EXERCISE » Find each line in the data below that contains the string "dimensions", matching case exactly, and copy those lines.

— Begin MATERIAL SUPPLIED —

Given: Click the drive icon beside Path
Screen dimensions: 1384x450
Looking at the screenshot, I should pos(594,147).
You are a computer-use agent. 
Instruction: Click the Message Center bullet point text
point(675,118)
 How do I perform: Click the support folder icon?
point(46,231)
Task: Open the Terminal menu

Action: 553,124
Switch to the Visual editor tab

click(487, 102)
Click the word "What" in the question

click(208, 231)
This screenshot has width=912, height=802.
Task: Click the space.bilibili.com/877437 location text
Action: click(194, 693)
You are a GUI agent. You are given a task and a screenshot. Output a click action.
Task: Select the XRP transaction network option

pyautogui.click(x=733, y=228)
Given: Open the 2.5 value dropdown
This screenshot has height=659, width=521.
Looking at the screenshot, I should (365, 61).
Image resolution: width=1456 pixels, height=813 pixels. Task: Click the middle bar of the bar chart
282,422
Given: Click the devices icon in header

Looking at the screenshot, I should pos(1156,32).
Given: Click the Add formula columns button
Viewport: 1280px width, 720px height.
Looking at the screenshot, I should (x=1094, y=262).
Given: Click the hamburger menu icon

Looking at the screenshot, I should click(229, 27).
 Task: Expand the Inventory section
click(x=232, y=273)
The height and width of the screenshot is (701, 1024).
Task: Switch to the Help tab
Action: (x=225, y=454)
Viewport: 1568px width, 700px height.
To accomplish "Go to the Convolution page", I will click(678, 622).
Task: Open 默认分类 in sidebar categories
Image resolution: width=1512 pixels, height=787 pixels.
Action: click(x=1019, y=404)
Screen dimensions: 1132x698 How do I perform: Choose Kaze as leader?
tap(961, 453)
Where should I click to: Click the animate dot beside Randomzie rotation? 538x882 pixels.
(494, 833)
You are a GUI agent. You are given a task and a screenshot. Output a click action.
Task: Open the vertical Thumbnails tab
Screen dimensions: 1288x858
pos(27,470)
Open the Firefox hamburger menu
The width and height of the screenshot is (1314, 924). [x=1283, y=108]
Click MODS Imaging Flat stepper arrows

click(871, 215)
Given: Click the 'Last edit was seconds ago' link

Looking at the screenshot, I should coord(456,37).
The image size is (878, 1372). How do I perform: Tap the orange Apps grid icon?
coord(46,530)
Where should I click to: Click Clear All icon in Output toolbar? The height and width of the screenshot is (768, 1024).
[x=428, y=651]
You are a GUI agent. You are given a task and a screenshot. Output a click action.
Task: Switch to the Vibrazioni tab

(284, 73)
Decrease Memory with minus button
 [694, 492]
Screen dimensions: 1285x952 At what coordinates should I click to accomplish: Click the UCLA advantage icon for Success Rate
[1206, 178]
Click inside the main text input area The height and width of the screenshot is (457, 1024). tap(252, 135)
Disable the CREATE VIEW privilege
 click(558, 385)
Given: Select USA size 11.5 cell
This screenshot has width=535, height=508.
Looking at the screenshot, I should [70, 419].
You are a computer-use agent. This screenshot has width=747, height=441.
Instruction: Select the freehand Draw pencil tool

— End MATERIAL SUPPLIED —

COMPLETE RESPONSE »
Screen dimensions: 1384x450
Screen dimensions: 1132x698 How do I perform: Choose Kaze as leader?
Screen dimensions: 1288x858
Screen dimensions: 1285x952 At what coordinates should I click to accomplish: Click the UCLA advantage icon for Success Rate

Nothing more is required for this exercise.